Aux États-Unis Sanders correspond très exactement à ce que Chantal Mouffe appelle de ses vœux: "un populisme de gauche". Pour elle, le terme "populiste" n'est pas un repoussoir.

La colère des jeunes Américains, pas tous blancs comme s'efforce de faire croire la propagande est la source principale du succès de Sanders mais aussi la colère des cols bleus. On peut lire l'entretien qu'il a accordé à Spike Lee qui lui apporte son soutien.

La colère qui porte Sanders n'est pas raciste, pas xénophobe, pas sexiste ni homophobe mais elle semble se nourrir aux mêmes sources que celle qui anime une grande partie des soutiens de Trump, le déclassement. Pour les étudiants, les emprunts qu'ils ont dû faire pour leurs études et la dette qui pèse sur eux sont un facteur mobilisateur. Ce qui s'appelle la montée de l'inégalité est en fait une dégradation de tous les services publics et une baisse continue de niveau de vie pour l'immense majorité des Américains.

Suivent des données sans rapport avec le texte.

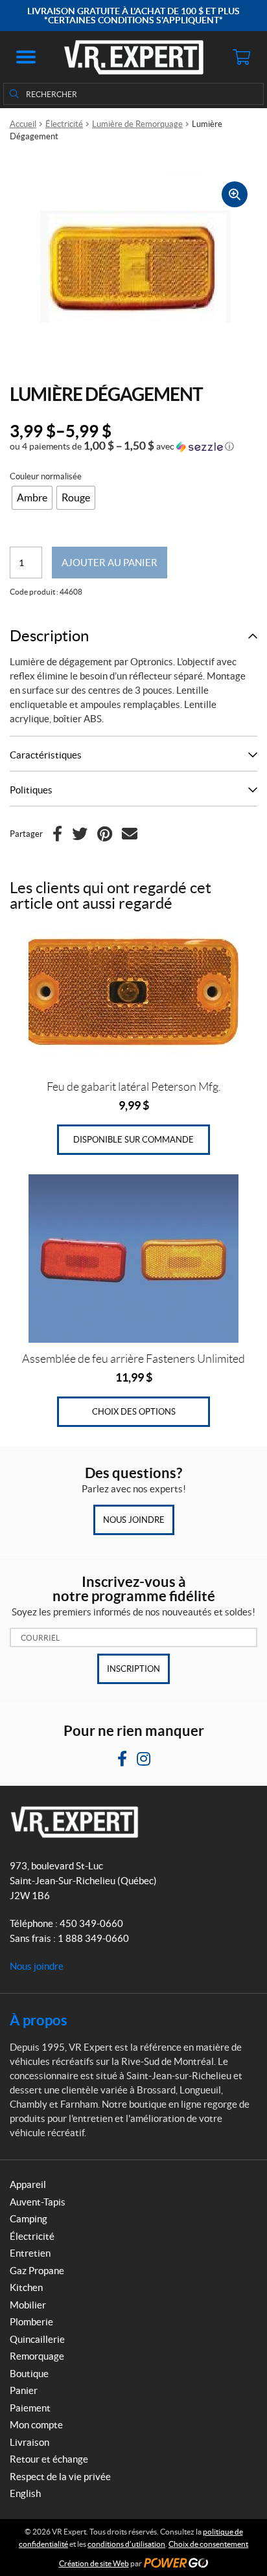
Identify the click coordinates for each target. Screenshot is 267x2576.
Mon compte (36, 2424)
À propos (38, 2020)
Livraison (29, 2442)
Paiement (30, 2407)
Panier (24, 2390)
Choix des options (134, 1412)
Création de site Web (94, 2563)
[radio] (32, 497)
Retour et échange (49, 2459)
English (25, 2493)
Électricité (64, 124)
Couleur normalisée (46, 476)
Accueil (23, 124)
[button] (26, 57)
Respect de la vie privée (60, 2476)
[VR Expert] (134, 57)
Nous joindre (134, 1520)
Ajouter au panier (109, 562)
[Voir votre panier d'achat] (241, 57)
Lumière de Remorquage (137, 124)
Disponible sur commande (133, 1140)
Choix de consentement (208, 2544)
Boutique (29, 2373)
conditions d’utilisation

Aux déclassés Trump offre l'illusion fasciste, la voie de la violence contre l'altérité et la tentation criminelle. Aux Américains touchés par la paupérisation rampante et le déclin des classes moyennes Sanders offre une remobilisation citoyenne, une attention à l'environnement et la taxation des ultra-riches, ceux là mêmes qui fuient l'impôt et la responsabilité sociale. En d'autres termes, la révolte des gueux peut prendre des formes fort différentes. Le "populisme de gauche" est la ré-invention de la démocratie.

Ce que l'establishment américain ne semble pas comprendre, c'est que se rassembler autour de la candidature d'Hillary Clinton, la candidate de Wall Street, de Wal-Mart, de Netanyahou et de l'Etat profond, donc du business as usual, ne gommera pas la colère dont les racines sont socio-économiques. La tentation des exclus de s'en remettre au pire et à un personnage fascitoïde ne peut disparaître que si une passion progressiste prend la place du discours habituel de la caste au pouvoir, qu'elle se dise démocrate ou républicaine.